─── Material shown
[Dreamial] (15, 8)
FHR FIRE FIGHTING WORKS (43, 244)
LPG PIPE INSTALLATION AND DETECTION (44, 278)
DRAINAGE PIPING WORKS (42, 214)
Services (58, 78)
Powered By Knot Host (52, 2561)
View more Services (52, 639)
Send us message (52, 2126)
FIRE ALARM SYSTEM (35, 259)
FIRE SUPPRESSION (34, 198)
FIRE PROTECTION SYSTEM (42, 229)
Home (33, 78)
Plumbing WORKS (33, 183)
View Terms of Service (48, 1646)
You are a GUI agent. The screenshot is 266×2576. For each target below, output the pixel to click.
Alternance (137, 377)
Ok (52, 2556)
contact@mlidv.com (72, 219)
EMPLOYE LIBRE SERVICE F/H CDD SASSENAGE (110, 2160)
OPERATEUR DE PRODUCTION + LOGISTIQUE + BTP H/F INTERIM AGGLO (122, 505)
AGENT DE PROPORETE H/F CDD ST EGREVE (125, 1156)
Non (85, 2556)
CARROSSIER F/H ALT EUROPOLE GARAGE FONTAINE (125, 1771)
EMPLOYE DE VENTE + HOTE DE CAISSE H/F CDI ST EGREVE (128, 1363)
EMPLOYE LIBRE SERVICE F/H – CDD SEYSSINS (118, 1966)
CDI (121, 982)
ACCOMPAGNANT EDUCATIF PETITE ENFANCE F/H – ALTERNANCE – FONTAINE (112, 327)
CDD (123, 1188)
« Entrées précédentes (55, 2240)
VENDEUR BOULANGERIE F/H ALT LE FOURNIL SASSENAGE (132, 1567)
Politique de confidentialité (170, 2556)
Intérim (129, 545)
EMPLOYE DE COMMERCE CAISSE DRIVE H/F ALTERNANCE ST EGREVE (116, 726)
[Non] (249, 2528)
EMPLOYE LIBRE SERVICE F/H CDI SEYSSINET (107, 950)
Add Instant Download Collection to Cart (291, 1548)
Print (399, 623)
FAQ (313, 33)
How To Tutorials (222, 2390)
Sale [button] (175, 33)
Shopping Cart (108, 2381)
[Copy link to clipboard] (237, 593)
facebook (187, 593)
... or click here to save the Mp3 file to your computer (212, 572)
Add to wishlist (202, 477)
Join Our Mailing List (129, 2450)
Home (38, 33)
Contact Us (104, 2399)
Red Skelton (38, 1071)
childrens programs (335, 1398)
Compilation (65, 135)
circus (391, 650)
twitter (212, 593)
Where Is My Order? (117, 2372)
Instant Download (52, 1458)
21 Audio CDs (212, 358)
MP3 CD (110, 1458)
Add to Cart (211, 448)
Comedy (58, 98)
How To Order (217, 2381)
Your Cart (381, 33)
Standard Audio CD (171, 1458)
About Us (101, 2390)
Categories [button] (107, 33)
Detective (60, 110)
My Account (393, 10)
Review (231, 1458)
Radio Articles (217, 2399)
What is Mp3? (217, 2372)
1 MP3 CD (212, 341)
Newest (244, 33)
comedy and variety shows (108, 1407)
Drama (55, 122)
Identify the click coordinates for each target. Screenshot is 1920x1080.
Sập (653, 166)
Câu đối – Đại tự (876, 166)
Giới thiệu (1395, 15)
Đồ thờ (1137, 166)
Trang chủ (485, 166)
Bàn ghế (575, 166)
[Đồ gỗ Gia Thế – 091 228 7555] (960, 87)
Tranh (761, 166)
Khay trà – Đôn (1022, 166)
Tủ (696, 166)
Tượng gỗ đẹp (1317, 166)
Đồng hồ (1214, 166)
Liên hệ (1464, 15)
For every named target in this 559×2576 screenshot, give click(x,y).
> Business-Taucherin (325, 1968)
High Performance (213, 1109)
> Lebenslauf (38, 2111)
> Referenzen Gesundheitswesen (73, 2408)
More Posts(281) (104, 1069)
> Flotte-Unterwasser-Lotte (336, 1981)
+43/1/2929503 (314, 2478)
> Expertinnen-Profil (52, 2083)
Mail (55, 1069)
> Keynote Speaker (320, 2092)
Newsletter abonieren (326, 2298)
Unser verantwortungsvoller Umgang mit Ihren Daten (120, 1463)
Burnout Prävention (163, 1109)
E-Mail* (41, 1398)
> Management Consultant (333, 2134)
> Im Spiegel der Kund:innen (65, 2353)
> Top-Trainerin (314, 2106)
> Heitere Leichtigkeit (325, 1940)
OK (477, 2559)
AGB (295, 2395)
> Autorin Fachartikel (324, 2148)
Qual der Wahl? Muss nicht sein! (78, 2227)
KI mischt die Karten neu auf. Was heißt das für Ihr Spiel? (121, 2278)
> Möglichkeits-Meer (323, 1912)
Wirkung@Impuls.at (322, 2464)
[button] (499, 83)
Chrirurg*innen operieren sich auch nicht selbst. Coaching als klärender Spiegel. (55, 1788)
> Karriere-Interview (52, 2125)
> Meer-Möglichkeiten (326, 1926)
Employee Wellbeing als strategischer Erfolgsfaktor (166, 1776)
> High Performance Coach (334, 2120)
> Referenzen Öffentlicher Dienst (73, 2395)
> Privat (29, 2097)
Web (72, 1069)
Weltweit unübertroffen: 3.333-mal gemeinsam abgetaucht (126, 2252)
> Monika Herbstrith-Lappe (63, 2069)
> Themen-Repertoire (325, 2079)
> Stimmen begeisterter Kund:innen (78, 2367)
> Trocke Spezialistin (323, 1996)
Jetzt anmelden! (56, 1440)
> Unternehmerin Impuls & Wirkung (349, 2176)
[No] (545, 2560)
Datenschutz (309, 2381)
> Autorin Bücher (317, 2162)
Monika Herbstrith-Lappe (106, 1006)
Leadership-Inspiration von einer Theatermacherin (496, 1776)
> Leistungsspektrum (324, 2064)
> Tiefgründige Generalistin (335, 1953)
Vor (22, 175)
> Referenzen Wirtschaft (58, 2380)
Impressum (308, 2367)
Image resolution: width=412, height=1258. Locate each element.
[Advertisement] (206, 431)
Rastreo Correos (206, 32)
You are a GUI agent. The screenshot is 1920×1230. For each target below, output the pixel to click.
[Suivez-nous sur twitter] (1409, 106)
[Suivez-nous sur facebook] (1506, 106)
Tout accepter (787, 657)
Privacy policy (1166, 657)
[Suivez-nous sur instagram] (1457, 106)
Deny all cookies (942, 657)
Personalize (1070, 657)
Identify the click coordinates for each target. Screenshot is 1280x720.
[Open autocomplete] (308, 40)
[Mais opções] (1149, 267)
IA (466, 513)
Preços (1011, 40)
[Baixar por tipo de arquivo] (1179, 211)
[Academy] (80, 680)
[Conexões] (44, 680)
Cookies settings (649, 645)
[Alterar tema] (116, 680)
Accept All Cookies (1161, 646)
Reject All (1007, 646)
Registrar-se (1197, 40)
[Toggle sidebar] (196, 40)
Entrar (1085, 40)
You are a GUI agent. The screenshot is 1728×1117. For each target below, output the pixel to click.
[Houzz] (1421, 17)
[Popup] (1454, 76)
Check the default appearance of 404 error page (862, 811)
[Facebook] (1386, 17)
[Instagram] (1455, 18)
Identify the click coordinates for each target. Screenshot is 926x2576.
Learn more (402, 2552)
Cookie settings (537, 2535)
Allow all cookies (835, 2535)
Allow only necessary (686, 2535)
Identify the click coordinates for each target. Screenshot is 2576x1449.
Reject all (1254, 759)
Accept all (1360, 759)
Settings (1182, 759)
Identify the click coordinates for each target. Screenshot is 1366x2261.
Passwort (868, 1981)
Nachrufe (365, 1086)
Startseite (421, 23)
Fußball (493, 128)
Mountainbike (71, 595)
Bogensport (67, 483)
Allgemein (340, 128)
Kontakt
──────
■ **Problem description**
Starting at the line with "Drama (55, 122)" and ending at the line with "Đồng hồ (1214, 166)", print each line of the listing above exactly, with no other lines.

■ **Result**
Drama (55, 122)
Identify the click coordinates for each target. Screenshot is 1920x1080.
Sập (653, 166)
Câu đối – Đại tự (876, 166)
Giới thiệu (1395, 15)
Đồ thờ (1137, 166)
Trang chủ (485, 166)
Bàn ghế (575, 166)
[Đồ gỗ Gia Thế – 091 228 7555] (960, 87)
Tranh (761, 166)
Khay trà – Đôn (1022, 166)
Tủ (696, 166)
Tượng gỗ đẹp (1317, 166)
Đồng hồ (1214, 166)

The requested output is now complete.